Medibank is trialling “Joy” virtual reality goggles to give lonely hospital patients virtual friends following research showing while Christmas generally is a time of family and fellowship, for some it is a time of sad isolation. This can be worse for people in hospital with no family to cheer them up and can have adverse health effects.
The lightweight goggles with in-built sound transport users to an animated world where they join a circle of six people around a campfire in the Australian bush, with a sleepy dog, a distant waterfall tumbling down an ochre mountain to a creek, blue sky and lush trees.
The images are designed to evoke inclusion and calmness.
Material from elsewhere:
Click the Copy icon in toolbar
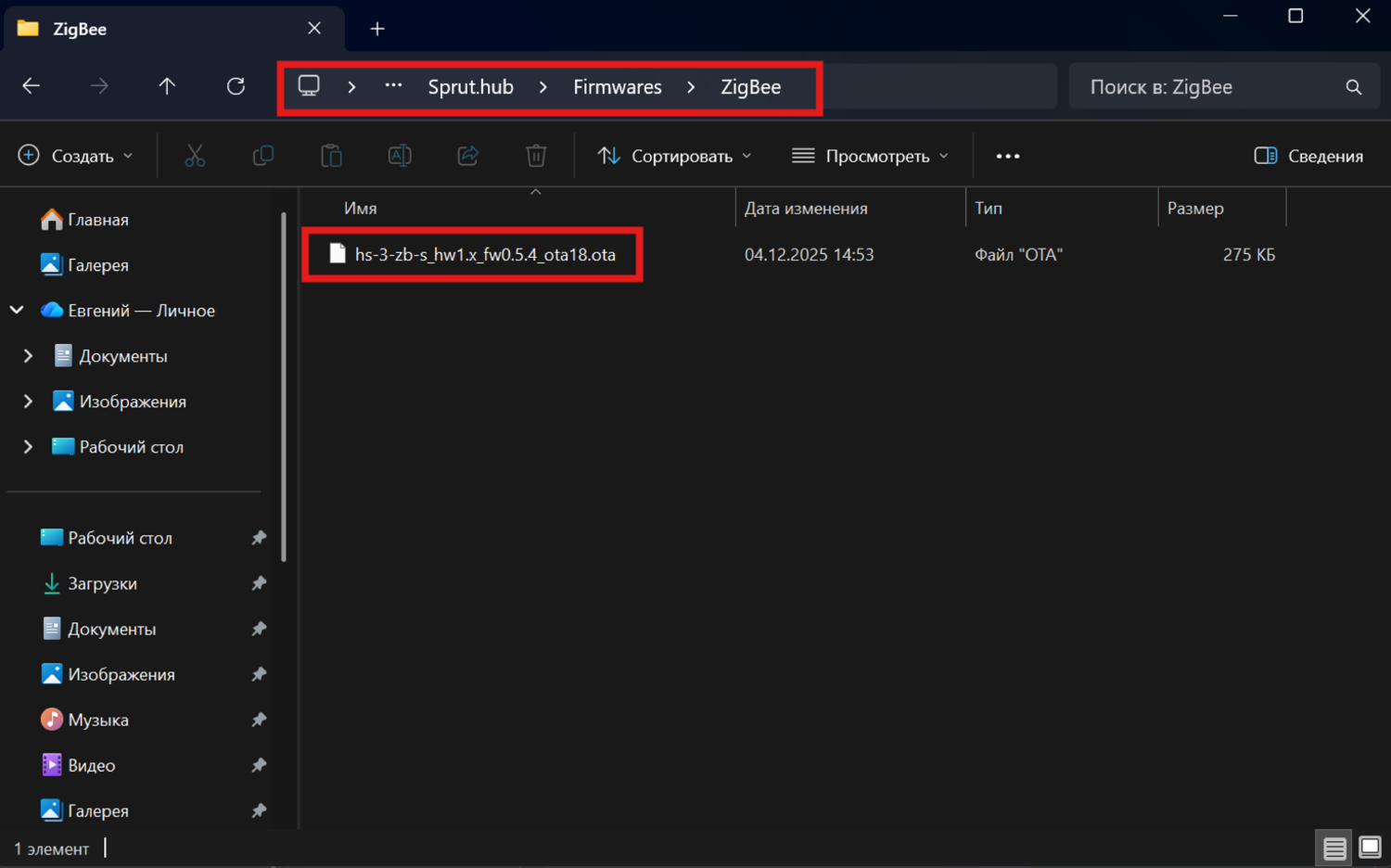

After a warm welcome, the group suggests the user pick one of five stories, ranging from 15 minutes to an hour.
The Google goggles with animation by virtual reality specialists Liminal are being trialled at St Andrews Hospital and hospitals in Sydney, Melbourne and Brisbane, with the aim of cheering people up to speed their recovery.
More may be sent out for year-round free use after Medibank assesses the trial. Medibank Chief Medical Officer Dr Linda Swan said the increased emphasis on family and togetherness at Christmas could heighten feelings of social isolation for some people.
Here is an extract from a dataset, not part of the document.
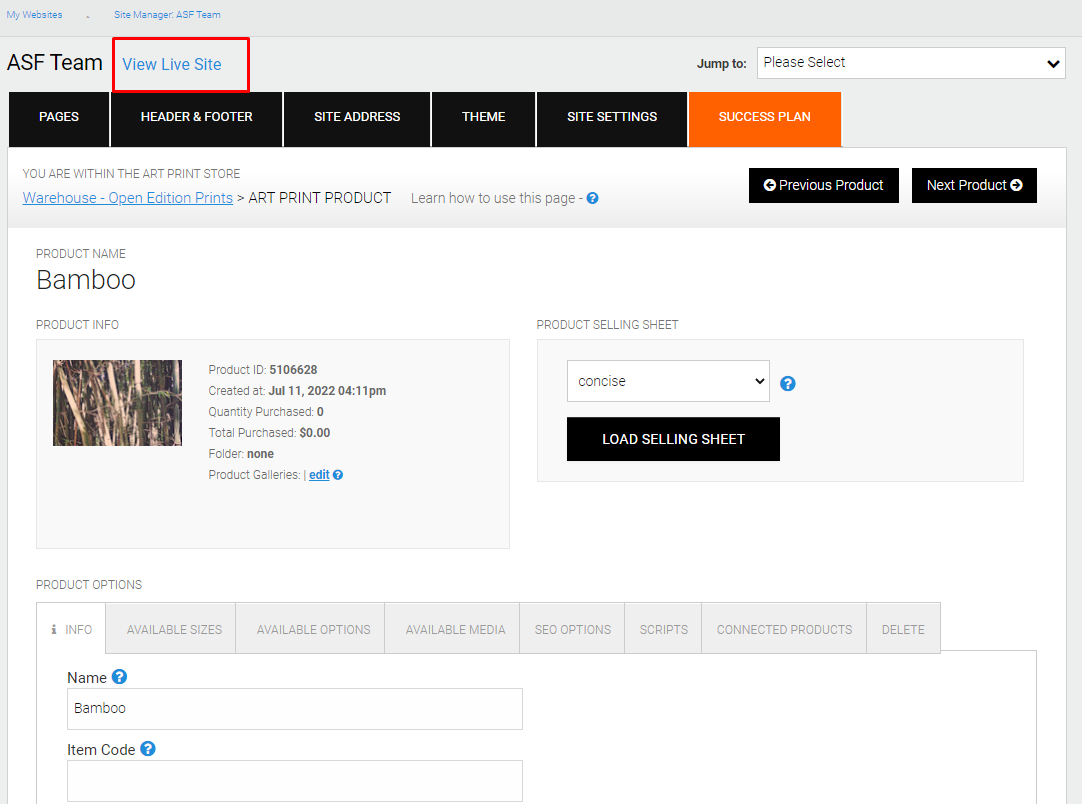Go to Next Product
Image resolution: width=1082 pixels, height=804 pixels.
974,185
She noted loneliness was linked to depressive symptoms, risk of cardiovascular issues, a weakened immune system and could worsen existing health conditions. “We want people in hospital to be in optimal condition to recover and this virtual reality experience is a carefully researched way to deal with feelings of loneliness,” Dr Swan said.
St Andrews Hospital patient Neville Dennis, 58, from Broken Hill, was the first in Adelaide to trial the goggles after being the first in Australia to undergo experimental heart valve repair this week.
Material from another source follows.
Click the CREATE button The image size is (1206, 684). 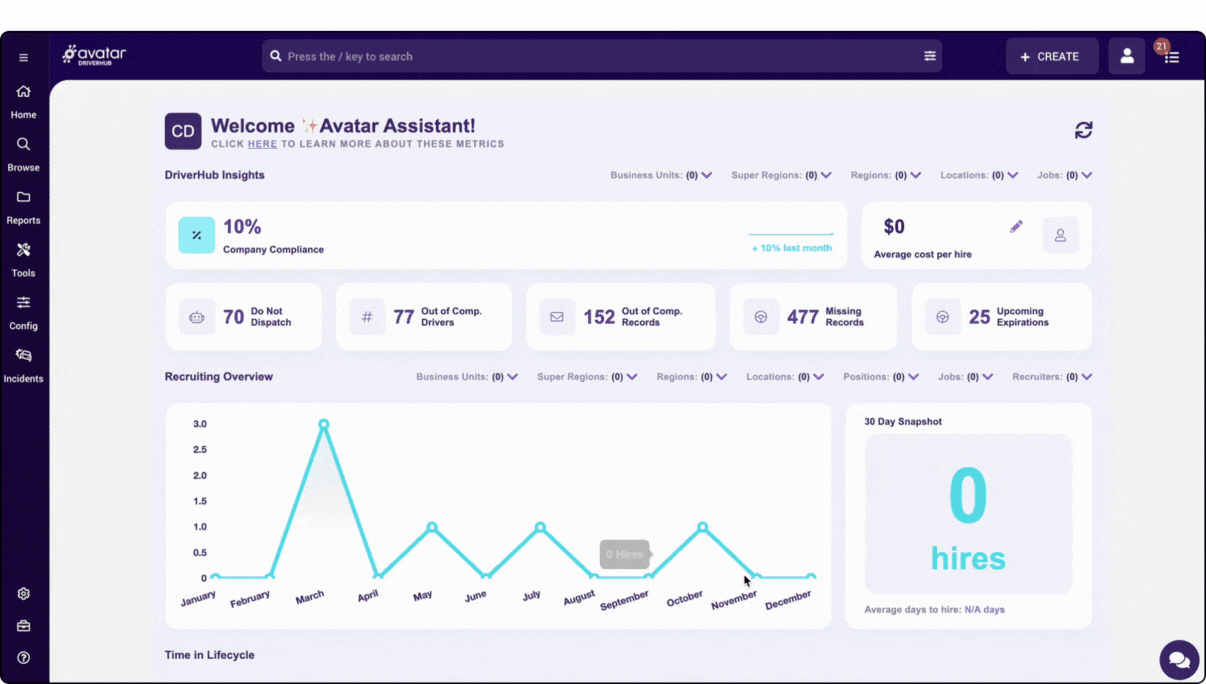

Instead of open-heart surgery, a team gained access to his heart via his groin and neck to repair the mitral valve and he only stayed in hospital overnight. “It’s been quite a 48 hours for firsts,” he said. “The goggles are wonderful, it was a really calming feeling and drew me into the story in a lovely way. Instead of staying in hospital about a week for the valve repair I just stayed overnight and played with these goggles – thank goodness for private health insurance.”
The move follows Medibank research showing about 140,000 South Australians face spending Christmas alone, and 89 per cent of those who had been patients recently felt loneliness worsened their physical and mental wellbeing while in hospital.